Wait, huh?
The world stops spinning. Crickets silence. Everyone, everywhere on the planet turns to look at us. I, however, have to try very hard to remain neutral. Somehow I instinctively know that my reaction right now is crucial if I want to keep the status quo of our friendship. Don’t mess things up, Nathan.
“Since when?”
“Last night. We broke up after the game.” Her answer comes out fast. “Well actually, I broke up with him after the game. He was fine with it though. It was pretty much mutual.”
I can’t believe this. “Why didn’t you tell me before now?”
She shrugs, her attention focused on sliding her bracelets up and down her wrist one by one. “Just didn’t think about it.”
“Lie. No one conveniently forgets that they broke up with someone they’ve been dating for six months.”
She grits her teeth and rolls her eyes to me. “Fine! I just didn’t want to, okay? It wasn’t a big deal. Martin and I barely saw each other, and…he was boring. We were boring together. No sparks. I just couldn’t do it anymore.” Bree says all of this looking completely nonchalant, while I have to remind myself to keep breathing—slowly, in and out, like a normal human and not like I’m short-circuiting on the inside.
Because this—right now—is the very first time we’ve both been single at the same time in the last six years. Somehow our relationships have staggered themselves out into an almost humorous cycle.
And now…we’re both single.
At the same time.
And I’ve seen her naked. (That thought has nothing to do with anything, it just pops into my head randomly from time to time.)
If I leaned in right now and kissed her, would she let me? Would she cringe? Or would she melt into me and that would finally be the end of our platonic friendship? These are the questions that keep me awake at night.
I don’t get to find out the answers, though, because Bree suddenly snatches her purse from the counter and throws it over her shoulder. “Okay, well, now you know. So, I’ll see you…sometime,” she says, backing away from me with a curiously flushed face.
I follow her to the door. “Tomorrow,” I say, closing my fingers around the magic eight ball. “I’m picking you up tomorrow for Jamal’s birthday dinner, remember?” My teammates love Bree, call her the Sharks’ little sister. I refuse to ever call her that.
She trips backward over a shoe and catches herself with a hand on the wall, her long honey-brown ponytail whipping her in the face. “Tomorrow? Oh yeah, I forgot. Sounds good!” She’s being so strange. Or…more strange than normal, I should say. “Well…I’ll see you tomorrow then!”
I grin as she tries to leave through the front door, but her purse gets caught on the handle, yanking her back a step. She yelps then frees herself and runs out the door.
With a sigh, I look down at my newest Breenket. “Well, magic eight ball, what do you think?

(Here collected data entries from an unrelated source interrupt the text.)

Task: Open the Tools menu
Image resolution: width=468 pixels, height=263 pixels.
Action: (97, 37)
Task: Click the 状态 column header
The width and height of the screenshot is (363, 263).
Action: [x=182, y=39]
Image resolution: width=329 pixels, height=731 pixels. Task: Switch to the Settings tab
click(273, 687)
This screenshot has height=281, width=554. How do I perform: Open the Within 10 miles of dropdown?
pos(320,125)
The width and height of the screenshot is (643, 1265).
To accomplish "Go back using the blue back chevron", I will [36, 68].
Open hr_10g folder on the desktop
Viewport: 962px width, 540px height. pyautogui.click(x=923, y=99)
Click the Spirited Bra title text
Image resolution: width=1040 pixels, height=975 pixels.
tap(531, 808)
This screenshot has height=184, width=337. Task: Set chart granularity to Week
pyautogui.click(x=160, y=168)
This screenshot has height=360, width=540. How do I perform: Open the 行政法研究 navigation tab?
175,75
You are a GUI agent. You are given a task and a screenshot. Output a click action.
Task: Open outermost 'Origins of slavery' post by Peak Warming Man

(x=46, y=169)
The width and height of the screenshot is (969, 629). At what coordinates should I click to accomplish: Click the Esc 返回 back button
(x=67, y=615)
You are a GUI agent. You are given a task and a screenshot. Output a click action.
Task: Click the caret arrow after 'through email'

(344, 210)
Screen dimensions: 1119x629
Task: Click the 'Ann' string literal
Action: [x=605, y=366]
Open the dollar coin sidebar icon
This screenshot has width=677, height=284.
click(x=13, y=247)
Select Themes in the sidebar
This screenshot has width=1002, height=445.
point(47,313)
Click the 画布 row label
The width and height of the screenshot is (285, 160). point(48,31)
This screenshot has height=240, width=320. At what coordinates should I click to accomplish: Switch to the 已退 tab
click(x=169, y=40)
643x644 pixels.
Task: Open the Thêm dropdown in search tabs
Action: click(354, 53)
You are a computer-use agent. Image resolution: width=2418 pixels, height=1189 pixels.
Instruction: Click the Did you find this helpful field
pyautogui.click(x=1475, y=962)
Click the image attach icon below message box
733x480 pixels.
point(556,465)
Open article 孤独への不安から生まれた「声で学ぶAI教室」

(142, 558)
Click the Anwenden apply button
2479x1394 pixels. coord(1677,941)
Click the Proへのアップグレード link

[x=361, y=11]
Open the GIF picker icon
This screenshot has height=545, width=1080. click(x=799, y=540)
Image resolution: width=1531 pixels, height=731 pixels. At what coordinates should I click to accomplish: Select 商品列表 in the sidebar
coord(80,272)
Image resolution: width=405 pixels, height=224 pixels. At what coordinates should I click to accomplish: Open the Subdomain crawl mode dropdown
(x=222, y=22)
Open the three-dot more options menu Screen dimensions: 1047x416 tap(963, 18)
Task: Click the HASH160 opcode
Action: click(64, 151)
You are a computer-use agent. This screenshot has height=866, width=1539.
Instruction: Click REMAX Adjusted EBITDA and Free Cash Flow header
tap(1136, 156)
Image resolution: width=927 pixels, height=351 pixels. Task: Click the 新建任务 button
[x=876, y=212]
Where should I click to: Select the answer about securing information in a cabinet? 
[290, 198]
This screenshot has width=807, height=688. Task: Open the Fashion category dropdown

Should I tell my best friend I love her?”
I turn the ball over, and the message reads: Reply hazy, try again.
The next day during practice, it’s clear that Bree’s singledom announcement has taken up all the available space in my head. I can’t focus on drills. I screw up too many passes. Jamal—the top running back on our team—has started calling me butterfingers, and it’s catching on like wildfire. Everyone thinks it’s hilarious because I’m never like this. Coach is concerned and thinks I have the flu. He sends for a team physician to check my temperature on the sidelines in front of everyone. I feel like an idiot.
“I just have something on my mind,” I tell Jamal later when practice is over and he’s badgering me with questions about why my game was so off today.